To be fair, a spokesperson for Harris said that the comment was a joke. And that’s fine. But as a presidential candidate, she’d be wise to not slam such a massively important voter demographic, even in a joking manner, especially as Democrats work to once again fire up younger voters in an effort to get them to the polls.

But what’s worse is that Harris proved with her proposed social program plan at the time that the Democrats’ answer to virtually every problem, including crime among young adults, is to throw money at it.

And that would be our hard-earned, taxpayer money. Do you want your tax dollars to fund social programs for convicted felony offenders just because they’re young? I certainly don’t.

Instead of pushing for tighter family units, expanding faith-based initiatives and figuring out a method to instill traditional values that many communities are sorely lacking, Harris’ program proposed that young, convicted criminals have the option of enjoying a long list of social programs and, in some cases, as a substitution for serving prison time.

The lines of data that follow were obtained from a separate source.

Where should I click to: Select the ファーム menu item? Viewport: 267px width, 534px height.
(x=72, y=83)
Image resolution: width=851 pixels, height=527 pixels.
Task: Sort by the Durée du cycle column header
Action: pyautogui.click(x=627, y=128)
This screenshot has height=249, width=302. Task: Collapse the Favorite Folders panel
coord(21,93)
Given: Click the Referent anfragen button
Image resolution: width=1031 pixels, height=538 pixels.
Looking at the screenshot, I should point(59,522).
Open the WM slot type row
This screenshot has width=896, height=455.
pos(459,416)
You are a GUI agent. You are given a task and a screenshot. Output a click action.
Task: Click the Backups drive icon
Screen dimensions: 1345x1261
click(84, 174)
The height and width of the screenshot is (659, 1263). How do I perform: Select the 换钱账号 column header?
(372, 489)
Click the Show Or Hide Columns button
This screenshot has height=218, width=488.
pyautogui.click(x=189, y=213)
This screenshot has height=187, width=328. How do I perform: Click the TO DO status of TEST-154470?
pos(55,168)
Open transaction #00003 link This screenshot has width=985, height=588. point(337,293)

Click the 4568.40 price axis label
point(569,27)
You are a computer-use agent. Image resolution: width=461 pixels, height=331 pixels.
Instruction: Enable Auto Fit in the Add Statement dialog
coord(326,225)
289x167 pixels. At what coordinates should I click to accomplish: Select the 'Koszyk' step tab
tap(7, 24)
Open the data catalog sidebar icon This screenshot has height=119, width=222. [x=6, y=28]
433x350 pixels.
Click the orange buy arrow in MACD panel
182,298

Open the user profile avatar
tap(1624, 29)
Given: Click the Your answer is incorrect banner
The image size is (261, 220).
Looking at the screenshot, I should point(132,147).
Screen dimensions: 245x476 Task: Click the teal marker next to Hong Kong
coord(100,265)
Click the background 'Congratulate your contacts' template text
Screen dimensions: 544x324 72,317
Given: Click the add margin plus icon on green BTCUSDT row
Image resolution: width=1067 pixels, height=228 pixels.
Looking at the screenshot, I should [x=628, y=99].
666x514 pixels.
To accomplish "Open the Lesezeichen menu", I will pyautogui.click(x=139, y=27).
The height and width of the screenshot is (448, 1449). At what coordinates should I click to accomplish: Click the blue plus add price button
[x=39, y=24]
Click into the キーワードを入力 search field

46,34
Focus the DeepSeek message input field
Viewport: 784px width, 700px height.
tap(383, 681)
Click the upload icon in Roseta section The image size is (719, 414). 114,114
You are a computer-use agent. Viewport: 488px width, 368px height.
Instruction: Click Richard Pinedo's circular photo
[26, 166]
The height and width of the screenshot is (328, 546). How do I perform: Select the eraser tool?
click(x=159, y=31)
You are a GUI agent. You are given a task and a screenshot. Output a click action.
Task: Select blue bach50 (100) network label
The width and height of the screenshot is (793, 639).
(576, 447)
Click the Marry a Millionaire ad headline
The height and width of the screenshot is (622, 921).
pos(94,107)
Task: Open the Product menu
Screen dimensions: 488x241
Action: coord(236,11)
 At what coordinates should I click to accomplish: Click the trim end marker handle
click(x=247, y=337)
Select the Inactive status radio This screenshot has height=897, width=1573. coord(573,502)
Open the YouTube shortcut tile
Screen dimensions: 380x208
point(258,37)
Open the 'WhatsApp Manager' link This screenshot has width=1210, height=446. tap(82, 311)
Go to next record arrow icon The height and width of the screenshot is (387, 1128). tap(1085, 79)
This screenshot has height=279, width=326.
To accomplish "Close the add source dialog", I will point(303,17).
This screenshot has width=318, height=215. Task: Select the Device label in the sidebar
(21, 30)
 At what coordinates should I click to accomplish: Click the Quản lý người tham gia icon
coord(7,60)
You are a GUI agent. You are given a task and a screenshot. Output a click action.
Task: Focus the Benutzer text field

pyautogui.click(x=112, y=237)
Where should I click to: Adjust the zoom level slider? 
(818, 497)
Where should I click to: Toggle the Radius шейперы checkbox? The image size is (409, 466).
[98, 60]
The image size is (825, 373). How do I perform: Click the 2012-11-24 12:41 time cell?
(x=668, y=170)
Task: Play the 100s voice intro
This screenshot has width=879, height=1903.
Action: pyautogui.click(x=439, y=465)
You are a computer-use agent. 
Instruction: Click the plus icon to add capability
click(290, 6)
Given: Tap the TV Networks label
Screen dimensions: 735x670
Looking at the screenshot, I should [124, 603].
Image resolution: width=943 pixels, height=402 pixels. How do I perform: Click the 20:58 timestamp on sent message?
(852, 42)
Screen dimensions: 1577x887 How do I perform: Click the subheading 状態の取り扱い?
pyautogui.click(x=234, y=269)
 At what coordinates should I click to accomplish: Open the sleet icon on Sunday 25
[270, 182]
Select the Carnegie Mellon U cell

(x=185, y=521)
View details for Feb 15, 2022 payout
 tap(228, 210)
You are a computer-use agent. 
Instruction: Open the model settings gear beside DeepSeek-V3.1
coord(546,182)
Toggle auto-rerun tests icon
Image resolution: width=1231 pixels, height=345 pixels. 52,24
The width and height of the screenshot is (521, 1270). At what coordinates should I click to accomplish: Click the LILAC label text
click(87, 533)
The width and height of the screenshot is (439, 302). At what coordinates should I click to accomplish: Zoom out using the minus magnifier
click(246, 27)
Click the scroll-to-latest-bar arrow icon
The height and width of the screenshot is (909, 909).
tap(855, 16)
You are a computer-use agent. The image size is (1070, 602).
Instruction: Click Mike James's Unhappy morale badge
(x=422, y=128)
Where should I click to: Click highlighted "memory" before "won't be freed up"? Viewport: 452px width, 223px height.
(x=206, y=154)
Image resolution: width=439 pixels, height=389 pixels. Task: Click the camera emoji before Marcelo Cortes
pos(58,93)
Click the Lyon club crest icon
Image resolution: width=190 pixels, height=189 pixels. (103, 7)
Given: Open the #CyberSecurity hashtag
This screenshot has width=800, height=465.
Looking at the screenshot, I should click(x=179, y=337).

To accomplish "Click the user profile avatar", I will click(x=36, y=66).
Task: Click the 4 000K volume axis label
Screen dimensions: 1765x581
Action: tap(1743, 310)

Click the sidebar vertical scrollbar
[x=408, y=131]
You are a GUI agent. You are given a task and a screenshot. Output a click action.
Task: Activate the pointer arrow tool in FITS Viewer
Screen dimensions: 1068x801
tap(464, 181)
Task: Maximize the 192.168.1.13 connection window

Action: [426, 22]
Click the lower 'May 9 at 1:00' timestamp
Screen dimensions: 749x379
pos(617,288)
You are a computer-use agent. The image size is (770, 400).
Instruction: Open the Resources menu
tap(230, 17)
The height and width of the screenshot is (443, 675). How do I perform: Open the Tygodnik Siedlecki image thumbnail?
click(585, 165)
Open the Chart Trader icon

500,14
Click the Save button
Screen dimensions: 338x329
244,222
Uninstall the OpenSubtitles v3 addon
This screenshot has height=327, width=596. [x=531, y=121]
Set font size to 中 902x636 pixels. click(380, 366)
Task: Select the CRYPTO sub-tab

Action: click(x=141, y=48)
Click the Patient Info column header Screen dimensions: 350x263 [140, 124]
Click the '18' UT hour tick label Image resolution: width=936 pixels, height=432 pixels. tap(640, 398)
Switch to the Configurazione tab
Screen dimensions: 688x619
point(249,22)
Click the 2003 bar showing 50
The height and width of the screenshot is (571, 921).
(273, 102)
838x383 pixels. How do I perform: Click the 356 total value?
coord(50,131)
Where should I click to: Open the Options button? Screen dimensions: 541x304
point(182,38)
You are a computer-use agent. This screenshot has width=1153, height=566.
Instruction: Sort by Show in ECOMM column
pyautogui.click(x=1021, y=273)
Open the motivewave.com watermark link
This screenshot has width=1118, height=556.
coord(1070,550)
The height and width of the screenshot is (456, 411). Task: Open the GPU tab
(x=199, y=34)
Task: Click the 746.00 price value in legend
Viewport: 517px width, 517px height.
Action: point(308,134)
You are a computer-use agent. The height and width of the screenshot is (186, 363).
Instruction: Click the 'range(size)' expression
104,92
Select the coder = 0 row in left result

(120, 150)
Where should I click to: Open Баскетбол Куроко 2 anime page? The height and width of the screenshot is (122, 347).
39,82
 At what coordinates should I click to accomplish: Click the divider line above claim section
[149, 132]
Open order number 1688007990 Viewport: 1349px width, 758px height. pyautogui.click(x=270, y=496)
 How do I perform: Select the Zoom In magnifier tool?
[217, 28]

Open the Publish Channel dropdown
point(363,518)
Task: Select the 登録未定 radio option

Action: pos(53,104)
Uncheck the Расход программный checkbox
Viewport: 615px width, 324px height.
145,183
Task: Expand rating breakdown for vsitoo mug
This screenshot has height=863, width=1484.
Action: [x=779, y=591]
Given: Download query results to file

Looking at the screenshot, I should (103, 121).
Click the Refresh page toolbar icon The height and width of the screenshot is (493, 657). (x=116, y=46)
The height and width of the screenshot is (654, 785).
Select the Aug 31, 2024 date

The proposed program for Los Angeles was similar to San Francisco’s “Back on Track” program, according to Vice.

Harris argued that 18-24-year-old offenders are still developmentally young and essentially said that instead of doing the time for their crimes, they should be given a chance to be molded and shaped into productive adults — all using your tax dollars to provide that training.

These types of social programs might sound great on paper to some and they might even show some initial successes.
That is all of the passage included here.